■ GIVEN PROBLEM
In the material below, change every "Screen dimensions" to "Display size" and leave the rest of each line as it is.

■ RECORDS PROVIDED
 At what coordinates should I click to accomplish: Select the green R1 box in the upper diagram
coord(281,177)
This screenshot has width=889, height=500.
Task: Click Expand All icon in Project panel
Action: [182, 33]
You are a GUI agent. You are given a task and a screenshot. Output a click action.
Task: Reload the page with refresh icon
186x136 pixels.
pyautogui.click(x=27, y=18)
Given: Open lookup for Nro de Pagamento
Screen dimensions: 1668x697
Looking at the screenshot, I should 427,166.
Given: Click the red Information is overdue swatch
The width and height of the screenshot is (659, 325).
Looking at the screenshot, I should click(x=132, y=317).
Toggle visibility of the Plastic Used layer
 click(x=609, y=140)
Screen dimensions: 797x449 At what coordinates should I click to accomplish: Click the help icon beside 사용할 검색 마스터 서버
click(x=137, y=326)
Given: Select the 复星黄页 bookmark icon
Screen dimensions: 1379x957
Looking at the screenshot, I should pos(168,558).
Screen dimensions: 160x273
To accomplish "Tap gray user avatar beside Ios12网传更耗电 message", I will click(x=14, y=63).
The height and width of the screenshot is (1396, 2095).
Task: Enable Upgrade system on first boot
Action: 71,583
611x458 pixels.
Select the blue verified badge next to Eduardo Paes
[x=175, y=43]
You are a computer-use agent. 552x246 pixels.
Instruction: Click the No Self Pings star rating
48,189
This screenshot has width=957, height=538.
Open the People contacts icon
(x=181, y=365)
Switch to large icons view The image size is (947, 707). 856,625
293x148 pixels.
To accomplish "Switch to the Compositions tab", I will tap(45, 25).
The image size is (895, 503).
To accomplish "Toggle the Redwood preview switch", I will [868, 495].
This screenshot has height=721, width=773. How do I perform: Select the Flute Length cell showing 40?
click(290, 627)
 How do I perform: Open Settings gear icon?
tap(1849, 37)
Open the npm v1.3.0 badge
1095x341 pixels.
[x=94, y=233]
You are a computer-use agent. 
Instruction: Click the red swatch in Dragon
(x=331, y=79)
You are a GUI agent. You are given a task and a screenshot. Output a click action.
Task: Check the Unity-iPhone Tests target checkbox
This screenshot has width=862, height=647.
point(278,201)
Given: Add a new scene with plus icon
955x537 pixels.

■ COMPLETED TASK
 At what coordinates should I click to accomplish: Select the green R1 box in the upper diagram
coord(281,177)
This screenshot has width=889, height=500.
Task: Click Expand All icon in Project panel
Action: [182, 33]
You are a GUI agent. You are given a task and a screenshot. Output a click action.
Task: Reload the page with refresh icon
186x136 pixels.
pyautogui.click(x=27, y=18)
Given: Open lookup for Nro de Pagamento
Display size: 1668x697
Looking at the screenshot, I should 427,166.
Given: Click the red Information is overdue swatch
The width and height of the screenshot is (659, 325).
Looking at the screenshot, I should click(x=132, y=317).
Toggle visibility of the Plastic Used layer
 click(x=609, y=140)
Display size: 797x449 At what coordinates should I click to accomplish: Click the help icon beside 사용할 검색 마스터 서버
click(x=137, y=326)
Given: Select the 复星黄页 bookmark icon
Display size: 1379x957
Looking at the screenshot, I should pos(168,558).
Display size: 160x273
To accomplish "Tap gray user avatar beside Ios12网传更耗电 message", I will click(x=14, y=63).
The height and width of the screenshot is (1396, 2095).
Task: Enable Upgrade system on first boot
Action: 71,583
611x458 pixels.
Select the blue verified badge next to Eduardo Paes
[x=175, y=43]
You are a computer-use agent. 552x246 pixels.
Instruction: Click the No Self Pings star rating
48,189
This screenshot has width=957, height=538.
Open the People contacts icon
(x=181, y=365)
Switch to large icons view The image size is (947, 707). 856,625
293x148 pixels.
To accomplish "Switch to the Compositions tab", I will tap(45, 25).
The image size is (895, 503).
To accomplish "Toggle the Redwood preview switch", I will [868, 495].
This screenshot has height=721, width=773. How do I perform: Select the Flute Length cell showing 40?
click(290, 627)
 How do I perform: Open Settings gear icon?
tap(1849, 37)
Open the npm v1.3.0 badge
1095x341 pixels.
[x=94, y=233]
You are a computer-use agent. 
Instruction: Click the red swatch in Dragon
(x=331, y=79)
You are a GUI agent. You are given a task and a screenshot. Output a click action.
Task: Check the Unity-iPhone Tests target checkbox
This screenshot has width=862, height=647.
point(278,201)
Given: Add a new scene with plus icon
955x537 pixels.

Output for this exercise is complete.